43. Melihat Masa Depan?

565 66 33
                                    

Setelah hampir 10 hari menerima perawatan di rumah sakit, akhirnya pada hari ini Tristan diijinkan untuk pulang.

Dokter Devon menyatakan kalau Tristan telah sepenuhnya sehat. Dia sudah tidak lagi mengalami kejang atau sesak nafas mendadak. Semuanya sudah baik-baik saja.

Memang benar kalau hati yang gembira adalah obat dari segala penyakit. Kehadiran Helena dan Arkana adalah obat termanjur untuk Tristan. Kekuatan dan semangat utamanya untuk bertahan dari segala rasa sakit yang menderanya.
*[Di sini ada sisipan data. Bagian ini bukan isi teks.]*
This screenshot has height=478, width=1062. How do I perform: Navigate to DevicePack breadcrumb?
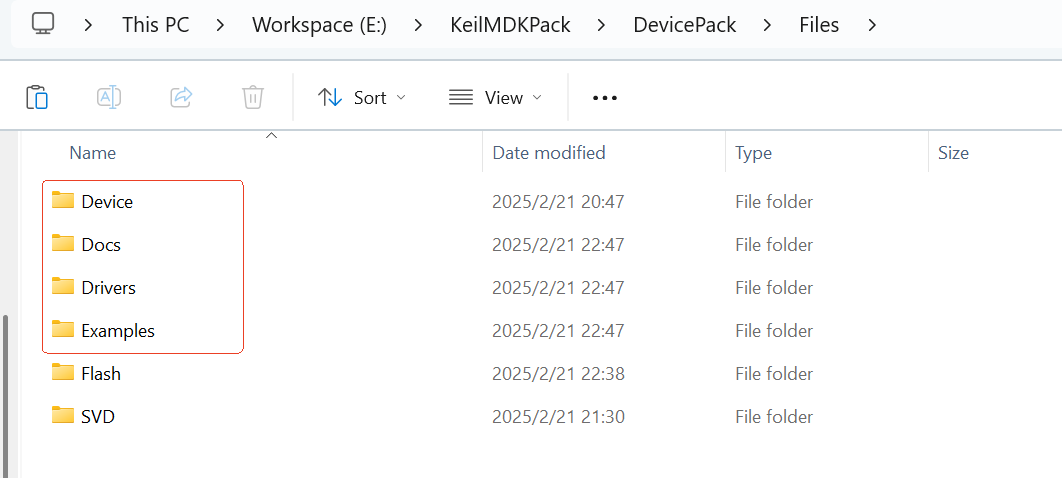(685, 24)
Saat ini, Tristan masih berbaring sendirian diatas brankarnya. Helena pamit keluar untuk menemui pengacara. Dia akan kembali sebelum Tristan pulang.

Yuanita juga sedang dalam perjalanan. Untungnya Tristan sudah lebih mandiri dari yang biasanya. Dia tidak lagi bersikap rewel saat ditinggalkan sendirian oleh Helena atau pun Yuanita.

Hanya Suster Laras yang ada di rumah sakit untuk menunggui Tristan. Tapi wanita itu pun sedang turun sebentar, mengisi perut di cafetaria rumah sakit. Itu pun atas ijin langsung dari Tristan sendiri.

Jujur saja Tristan mulai jenuh karena hanya sendirian di dalam ruang perawatan ini. Film kartun yang sejak tadi dia tonton juga sudah selesai penayangannya.

KREK! Pintu ruang perawatan Tristan di dorong dari luar. Tristan senang, lelaki itu langsung mengunci pandangan matanya ke arah pintu. Dia berpikir kalau itu adalah Helena.

Tapi senyum kebahagiaan itu langsung luntur seketika. Setelah dia melihat siapa sebenarnya identitas dari orang yang baru saja masuk tersebut.

Langkahnya yang tegap, gagah dan kharismatik. Ditambah wajahnya yang sangar dan tegas. Aura di sekelilingnya begitu kuat, dan itu terasa mencekam.

Dan orang itu adalah Letnan Jenderal Salya Gudono, ayah kandung dari Helena Gudono.

Tristan meneguk saliva dengan susah payah saat melihat Salya mendekat. Lelaki itu berusaha duduk meski pada akhirnya dia tidak mampu.

Salya berjalan kian dekat ke sisi brankar Tristan. Helaan nafasnya terdengar kasar.

"Lama tidak berjumpa, Mayor Tristan." Sapa Salya dengan nada yang dingin

"Ih-ya, Jen-der-al" sahut Tristan gugup

Salya menegakkan dagu dan kepalanya. Pria paru baya itu menatap Tristan dengan pandangan menilai. Lelaki yang sedang berbaring di depannya ini jelas jauh berbeda dengan Mayor Tristan yang dulu dia kenal.

Dan itu membuat Salya merasa miris. Sekaligus heran, bagaimana Helena bisa secinta mati itu pada Tristan meski kondisinya tak lagi sama.

"Saya tidak datang untuk menjenguk atau melihat keadaanmu, Tristan."

"Meski begitu saya juga ingin memberi tahu kalau kamu tidak akan di pecat dari militer. Meski kamu sudah terbukti menghamili wanita di luar nikah." Salya berujar

Tristan mengangguk dengan lesu. "S-ay-a tah-u it-u, Jend-eral"

"Saya tidak ingin basa-basi, langsung saja. Saya ingin menegaskan kalau pernikahan antara Helena dan Rama akan tetap terjadi. Saya ingin Helena menikah dengan lelaki yang sempurna. Semua demi masa depan Helena juga." Salya berdehem singkat. "Jadi saya ingin kamu lupakan saja Helena. Jangan berharap apapun, karena saya tidak akan membiarkan Helena menikahi kamu. Tidak akan pernah." Tegas Salya

Seperti di tusuk menggunakan benda taja tepat di ulu hatinya. Itulah yang Tristan rasakan sekarang. Ingin rasanya lelaki itu memberontak, melawan perkataan Salya tapi dia tidak bisa. Lebih dari itu, Tristan sadar diri akan kondisinya sendiri.

Salya sadar kalau perkataan pedasnya sudah berhasil menyentuh titik sensitif Tristan. Kini dia harus memukulnya lebih kuat. Jika Helena tidak ingin menyerah maka Salya akan membuat Tristan sendiri yang menyerah.